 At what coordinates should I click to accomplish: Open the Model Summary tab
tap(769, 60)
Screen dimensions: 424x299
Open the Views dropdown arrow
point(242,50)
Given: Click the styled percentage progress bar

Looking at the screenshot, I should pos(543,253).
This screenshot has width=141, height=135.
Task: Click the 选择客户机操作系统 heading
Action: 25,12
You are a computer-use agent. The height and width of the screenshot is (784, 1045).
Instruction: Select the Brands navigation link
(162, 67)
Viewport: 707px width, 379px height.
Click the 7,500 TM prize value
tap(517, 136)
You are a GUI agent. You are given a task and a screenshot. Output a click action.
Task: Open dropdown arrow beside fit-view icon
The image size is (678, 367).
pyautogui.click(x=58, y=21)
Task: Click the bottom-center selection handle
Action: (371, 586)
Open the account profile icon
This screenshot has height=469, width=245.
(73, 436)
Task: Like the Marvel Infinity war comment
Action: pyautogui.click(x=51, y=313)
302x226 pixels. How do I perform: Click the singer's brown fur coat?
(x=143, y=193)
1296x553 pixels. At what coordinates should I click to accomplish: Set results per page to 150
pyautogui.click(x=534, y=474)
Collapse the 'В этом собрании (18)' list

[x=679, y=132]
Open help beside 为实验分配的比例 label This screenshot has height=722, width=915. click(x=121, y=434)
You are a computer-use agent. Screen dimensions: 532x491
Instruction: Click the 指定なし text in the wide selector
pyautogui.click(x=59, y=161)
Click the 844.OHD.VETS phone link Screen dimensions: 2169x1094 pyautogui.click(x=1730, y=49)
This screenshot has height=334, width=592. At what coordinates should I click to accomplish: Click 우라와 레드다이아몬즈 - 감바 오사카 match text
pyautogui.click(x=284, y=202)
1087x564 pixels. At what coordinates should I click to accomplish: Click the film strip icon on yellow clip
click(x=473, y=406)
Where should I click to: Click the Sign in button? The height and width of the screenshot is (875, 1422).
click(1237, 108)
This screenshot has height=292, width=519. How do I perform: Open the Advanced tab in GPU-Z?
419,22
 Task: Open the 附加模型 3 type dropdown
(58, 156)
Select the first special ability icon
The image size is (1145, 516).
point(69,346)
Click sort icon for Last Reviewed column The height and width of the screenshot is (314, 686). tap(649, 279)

- WHAT IS REQUIRED -
Every line in the records above that has "computer" counts once. Give the total and nothing else.

- FINAL ANSWER -
2